- ABOUT THIS EXERCISE: Write down each entry again, exactly as it reads.

- Collected data:
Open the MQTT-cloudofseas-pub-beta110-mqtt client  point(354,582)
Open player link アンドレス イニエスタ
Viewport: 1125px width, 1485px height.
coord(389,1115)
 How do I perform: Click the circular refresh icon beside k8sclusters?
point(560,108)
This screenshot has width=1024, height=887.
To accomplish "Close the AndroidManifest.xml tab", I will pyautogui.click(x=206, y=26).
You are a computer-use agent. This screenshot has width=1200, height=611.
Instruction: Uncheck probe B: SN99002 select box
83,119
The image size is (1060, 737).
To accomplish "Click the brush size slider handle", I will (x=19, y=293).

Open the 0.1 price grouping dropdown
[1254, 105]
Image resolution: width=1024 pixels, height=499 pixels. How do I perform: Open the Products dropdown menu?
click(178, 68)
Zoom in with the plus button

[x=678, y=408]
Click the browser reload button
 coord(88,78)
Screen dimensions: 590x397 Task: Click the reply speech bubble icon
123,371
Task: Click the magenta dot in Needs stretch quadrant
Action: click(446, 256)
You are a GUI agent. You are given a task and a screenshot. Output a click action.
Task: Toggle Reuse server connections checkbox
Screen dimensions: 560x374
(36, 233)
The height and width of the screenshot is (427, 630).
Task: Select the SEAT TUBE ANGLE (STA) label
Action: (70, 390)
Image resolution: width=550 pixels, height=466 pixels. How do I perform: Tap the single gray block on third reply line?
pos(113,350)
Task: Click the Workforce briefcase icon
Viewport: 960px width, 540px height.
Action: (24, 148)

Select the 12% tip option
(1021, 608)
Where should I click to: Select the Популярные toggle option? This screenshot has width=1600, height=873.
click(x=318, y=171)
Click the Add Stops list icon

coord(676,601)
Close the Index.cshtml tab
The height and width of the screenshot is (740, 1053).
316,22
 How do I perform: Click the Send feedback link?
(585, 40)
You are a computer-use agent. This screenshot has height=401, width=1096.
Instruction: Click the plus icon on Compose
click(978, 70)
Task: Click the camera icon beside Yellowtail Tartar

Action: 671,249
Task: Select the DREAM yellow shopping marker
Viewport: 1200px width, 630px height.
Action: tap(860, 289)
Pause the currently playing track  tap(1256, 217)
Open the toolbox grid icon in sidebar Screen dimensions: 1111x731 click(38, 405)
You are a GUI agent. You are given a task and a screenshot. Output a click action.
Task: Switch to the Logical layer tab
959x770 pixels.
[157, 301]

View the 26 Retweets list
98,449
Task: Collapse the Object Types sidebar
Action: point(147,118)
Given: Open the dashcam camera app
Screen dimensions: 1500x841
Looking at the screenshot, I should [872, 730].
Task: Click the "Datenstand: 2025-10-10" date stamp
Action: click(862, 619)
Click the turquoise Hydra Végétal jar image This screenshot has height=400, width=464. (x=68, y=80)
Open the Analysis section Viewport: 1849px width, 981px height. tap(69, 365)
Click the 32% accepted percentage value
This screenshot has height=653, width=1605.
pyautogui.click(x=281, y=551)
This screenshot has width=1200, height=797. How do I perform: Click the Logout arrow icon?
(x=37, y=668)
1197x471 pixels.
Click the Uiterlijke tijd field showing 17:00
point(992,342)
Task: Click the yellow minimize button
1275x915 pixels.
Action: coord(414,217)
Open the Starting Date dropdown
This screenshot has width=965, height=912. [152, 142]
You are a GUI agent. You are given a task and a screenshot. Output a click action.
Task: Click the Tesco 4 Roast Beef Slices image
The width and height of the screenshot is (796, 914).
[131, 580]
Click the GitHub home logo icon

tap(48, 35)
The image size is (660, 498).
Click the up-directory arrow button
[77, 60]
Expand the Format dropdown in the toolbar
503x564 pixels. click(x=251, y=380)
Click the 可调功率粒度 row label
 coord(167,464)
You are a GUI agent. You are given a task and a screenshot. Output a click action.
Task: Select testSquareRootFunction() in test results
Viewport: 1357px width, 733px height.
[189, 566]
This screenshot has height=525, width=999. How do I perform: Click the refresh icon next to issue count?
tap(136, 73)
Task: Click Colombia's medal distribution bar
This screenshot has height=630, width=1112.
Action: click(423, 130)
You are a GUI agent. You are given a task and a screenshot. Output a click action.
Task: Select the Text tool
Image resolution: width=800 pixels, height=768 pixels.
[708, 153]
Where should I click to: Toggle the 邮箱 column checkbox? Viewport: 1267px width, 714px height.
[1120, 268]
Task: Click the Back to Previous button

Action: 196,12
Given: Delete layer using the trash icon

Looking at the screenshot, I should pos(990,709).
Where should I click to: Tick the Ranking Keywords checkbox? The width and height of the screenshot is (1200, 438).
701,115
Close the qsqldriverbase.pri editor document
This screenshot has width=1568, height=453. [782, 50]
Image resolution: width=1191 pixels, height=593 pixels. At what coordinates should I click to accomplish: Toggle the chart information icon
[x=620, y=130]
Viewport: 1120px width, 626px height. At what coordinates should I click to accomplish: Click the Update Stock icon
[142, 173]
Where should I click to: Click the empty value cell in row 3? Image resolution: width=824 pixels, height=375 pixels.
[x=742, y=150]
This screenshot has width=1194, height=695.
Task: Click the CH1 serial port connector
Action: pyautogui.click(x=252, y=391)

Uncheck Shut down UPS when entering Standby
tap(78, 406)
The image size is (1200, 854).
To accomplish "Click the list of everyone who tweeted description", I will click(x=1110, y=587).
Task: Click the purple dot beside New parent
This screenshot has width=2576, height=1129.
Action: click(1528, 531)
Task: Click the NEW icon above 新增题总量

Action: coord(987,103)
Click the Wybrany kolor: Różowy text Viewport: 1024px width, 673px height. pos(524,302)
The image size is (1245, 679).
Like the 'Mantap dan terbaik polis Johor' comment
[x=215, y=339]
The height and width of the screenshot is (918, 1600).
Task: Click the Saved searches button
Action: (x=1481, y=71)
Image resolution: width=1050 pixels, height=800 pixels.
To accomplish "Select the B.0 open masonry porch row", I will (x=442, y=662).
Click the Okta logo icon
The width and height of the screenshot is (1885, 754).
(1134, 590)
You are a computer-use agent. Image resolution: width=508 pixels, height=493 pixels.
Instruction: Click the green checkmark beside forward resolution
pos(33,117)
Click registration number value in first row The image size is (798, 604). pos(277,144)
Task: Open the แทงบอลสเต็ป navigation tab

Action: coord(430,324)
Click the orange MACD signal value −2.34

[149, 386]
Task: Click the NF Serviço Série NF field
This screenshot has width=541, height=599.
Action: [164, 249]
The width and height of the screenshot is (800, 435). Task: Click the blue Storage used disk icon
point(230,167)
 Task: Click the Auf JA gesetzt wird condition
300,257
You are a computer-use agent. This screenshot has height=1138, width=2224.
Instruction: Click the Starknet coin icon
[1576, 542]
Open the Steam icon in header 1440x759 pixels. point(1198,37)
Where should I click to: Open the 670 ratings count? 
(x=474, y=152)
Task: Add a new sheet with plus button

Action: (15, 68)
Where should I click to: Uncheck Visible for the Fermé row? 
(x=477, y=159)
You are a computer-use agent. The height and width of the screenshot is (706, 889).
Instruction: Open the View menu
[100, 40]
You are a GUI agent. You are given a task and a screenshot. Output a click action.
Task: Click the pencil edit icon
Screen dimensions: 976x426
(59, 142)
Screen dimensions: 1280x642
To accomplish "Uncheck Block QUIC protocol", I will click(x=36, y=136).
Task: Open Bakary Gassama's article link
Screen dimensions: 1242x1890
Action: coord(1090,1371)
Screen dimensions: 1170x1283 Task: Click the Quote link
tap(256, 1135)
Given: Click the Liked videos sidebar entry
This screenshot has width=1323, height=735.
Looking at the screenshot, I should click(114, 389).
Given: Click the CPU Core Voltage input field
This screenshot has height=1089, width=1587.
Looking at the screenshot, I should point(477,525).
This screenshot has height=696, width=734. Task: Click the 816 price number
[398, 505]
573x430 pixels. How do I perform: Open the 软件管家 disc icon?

- EXERCISE SOLUTION:
Open the MQTT-cloudofseas-pub-beta110-mqtt client  point(354,582)
Open player link アンドレス イニエスタ
Viewport: 1125px width, 1485px height.
coord(389,1115)
 How do I perform: Click the circular refresh icon beside k8sclusters?
point(560,108)
This screenshot has width=1024, height=887.
To accomplish "Close the AndroidManifest.xml tab", I will pyautogui.click(x=206, y=26).
You are a computer-use agent. This screenshot has width=1200, height=611.
Instruction: Uncheck probe B: SN99002 select box
83,119
The image size is (1060, 737).
To accomplish "Click the brush size slider handle", I will (x=19, y=293).

Open the 0.1 price grouping dropdown
[1254, 105]
Image resolution: width=1024 pixels, height=499 pixels. How do I perform: Open the Products dropdown menu?
click(178, 68)
Zoom in with the plus button

[x=678, y=408]
Click the browser reload button
 coord(88,78)
Screen dimensions: 590x397 Task: Click the reply speech bubble icon
123,371
Task: Click the magenta dot in Needs stretch quadrant
Action: click(446, 256)
You are a GUI agent. You are given a task and a screenshot. Output a click action.
Task: Toggle Reuse server connections checkbox
Screen dimensions: 560x374
(36, 233)
The height and width of the screenshot is (427, 630).
Task: Select the SEAT TUBE ANGLE (STA) label
Action: (70, 390)
Image resolution: width=550 pixels, height=466 pixels. How do I perform: Tap the single gray block on third reply line?
pos(113,350)
Task: Click the Workforce briefcase icon
Viewport: 960px width, 540px height.
Action: (24, 148)

Select the 12% tip option
(1021, 608)
Where should I click to: Select the Популярные toggle option? This screenshot has width=1600, height=873.
click(x=318, y=171)
Click the Add Stops list icon

coord(676,601)
Close the Index.cshtml tab
The height and width of the screenshot is (740, 1053).
316,22
 How do I perform: Click the Send feedback link?
(585, 40)
You are a computer-use agent. This screenshot has height=401, width=1096.
Instruction: Click the plus icon on Compose
click(978, 70)
Task: Click the camera icon beside Yellowtail Tartar

Action: 671,249
Task: Select the DREAM yellow shopping marker
Viewport: 1200px width, 630px height.
Action: tap(860, 289)
Pause the currently playing track  tap(1256, 217)
Open the toolbox grid icon in sidebar Screen dimensions: 1111x731 click(38, 405)
You are a GUI agent. You are given a task and a screenshot. Output a click action.
Task: Switch to the Logical layer tab
959x770 pixels.
[157, 301]

View the 26 Retweets list
98,449
Task: Collapse the Object Types sidebar
Action: point(147,118)
Given: Open the dashcam camera app
Screen dimensions: 1500x841
Looking at the screenshot, I should [872, 730].
Task: Click the "Datenstand: 2025-10-10" date stamp
Action: click(862, 619)
Click the turquoise Hydra Végétal jar image This screenshot has height=400, width=464. (x=68, y=80)
Open the Analysis section Viewport: 1849px width, 981px height. tap(69, 365)
Click the 32% accepted percentage value
This screenshot has height=653, width=1605.
pyautogui.click(x=281, y=551)
This screenshot has width=1200, height=797. How do I perform: Click the Logout arrow icon?
(x=37, y=668)
1197x471 pixels.
Click the Uiterlijke tijd field showing 17:00
point(992,342)
Task: Click the yellow minimize button
1275x915 pixels.
Action: coord(414,217)
Open the Starting Date dropdown
This screenshot has width=965, height=912. [152, 142]
You are a GUI agent. You are given a task and a screenshot. Output a click action.
Task: Click the Tesco 4 Roast Beef Slices image
The width and height of the screenshot is (796, 914).
[131, 580]
Click the GitHub home logo icon

tap(48, 35)
The image size is (660, 498).
Click the up-directory arrow button
[77, 60]
Expand the Format dropdown in the toolbar
503x564 pixels. click(x=251, y=380)
Click the 可调功率粒度 row label
 coord(167,464)
You are a GUI agent. You are given a task and a screenshot. Output a click action.
Task: Select testSquareRootFunction() in test results
Viewport: 1357px width, 733px height.
[189, 566]
This screenshot has height=525, width=999. How do I perform: Click the refresh icon next to issue count?
tap(136, 73)
Task: Click Colombia's medal distribution bar
This screenshot has height=630, width=1112.
Action: click(423, 130)
You are a GUI agent. You are given a task and a screenshot. Output a click action.
Task: Select the Text tool
Image resolution: width=800 pixels, height=768 pixels.
[708, 153]
Where should I click to: Toggle the 邮箱 column checkbox? Viewport: 1267px width, 714px height.
[1120, 268]
Task: Click the Back to Previous button

Action: 196,12
Given: Delete layer using the trash icon

Looking at the screenshot, I should pos(990,709).
Where should I click to: Tick the Ranking Keywords checkbox? The width and height of the screenshot is (1200, 438).
701,115
Close the qsqldriverbase.pri editor document
This screenshot has width=1568, height=453. [782, 50]
Image resolution: width=1191 pixels, height=593 pixels. At what coordinates should I click to accomplish: Toggle the chart information icon
[x=620, y=130]
Viewport: 1120px width, 626px height. At what coordinates should I click to accomplish: Click the Update Stock icon
[142, 173]
Where should I click to: Click the empty value cell in row 3? Image resolution: width=824 pixels, height=375 pixels.
[x=742, y=150]
This screenshot has width=1194, height=695.
Task: Click the CH1 serial port connector
Action: pyautogui.click(x=252, y=391)

Uncheck Shut down UPS when entering Standby
tap(78, 406)
The image size is (1200, 854).
To accomplish "Click the list of everyone who tweeted description", I will click(x=1110, y=587).
Task: Click the purple dot beside New parent
This screenshot has width=2576, height=1129.
Action: click(1528, 531)
Task: Click the NEW icon above 新增题总量

Action: coord(987,103)
Click the Wybrany kolor: Różowy text Viewport: 1024px width, 673px height. pos(524,302)
The image size is (1245, 679).
Like the 'Mantap dan terbaik polis Johor' comment
[x=215, y=339]
The height and width of the screenshot is (918, 1600).
Task: Click the Saved searches button
Action: (x=1481, y=71)
Image resolution: width=1050 pixels, height=800 pixels.
To accomplish "Select the B.0 open masonry porch row", I will (x=442, y=662).
Click the Okta logo icon
The width and height of the screenshot is (1885, 754).
(1134, 590)
You are a computer-use agent. Image resolution: width=508 pixels, height=493 pixels.
Instruction: Click the green checkmark beside forward resolution
pos(33,117)
Click registration number value in first row The image size is (798, 604). pos(277,144)
Task: Open the แทงบอลสเต็ป navigation tab

Action: coord(430,324)
Click the orange MACD signal value −2.34

[149, 386]
Task: Click the NF Serviço Série NF field
This screenshot has width=541, height=599.
Action: [164, 249]
The width and height of the screenshot is (800, 435). Task: Click the blue Storage used disk icon
point(230,167)
 Task: Click the Auf JA gesetzt wird condition
300,257
You are a computer-use agent. This screenshot has height=1138, width=2224.
Instruction: Click the Starknet coin icon
[1576, 542]
Open the Steam icon in header 1440x759 pixels. point(1198,37)
Where should I click to: Open the 670 ratings count? 
(x=474, y=152)
Task: Add a new sheet with plus button

Action: (15, 68)
Where should I click to: Uncheck Visible for the Fermé row? 
(x=477, y=159)
You are a computer-use agent. The height and width of the screenshot is (706, 889).
Instruction: Open the View menu
[100, 40]
You are a GUI agent. You are given a task and a screenshot. Output a click action.
Task: Click the pencil edit icon
Screen dimensions: 976x426
(59, 142)
Screen dimensions: 1280x642
To accomplish "Uncheck Block QUIC protocol", I will click(x=36, y=136).
Task: Open Bakary Gassama's article link
Screen dimensions: 1242x1890
Action: coord(1090,1371)
Screen dimensions: 1170x1283 Task: Click the Quote link
tap(256, 1135)
Given: Click the Liked videos sidebar entry
This screenshot has width=1323, height=735.
Looking at the screenshot, I should click(114, 389).
Given: Click the CPU Core Voltage input field
This screenshot has height=1089, width=1587.
Looking at the screenshot, I should point(477,525).
This screenshot has height=696, width=734. Task: Click the 816 price number
[398, 505]
573x430 pixels. How do I perform: Open the 软件管家 disc icon?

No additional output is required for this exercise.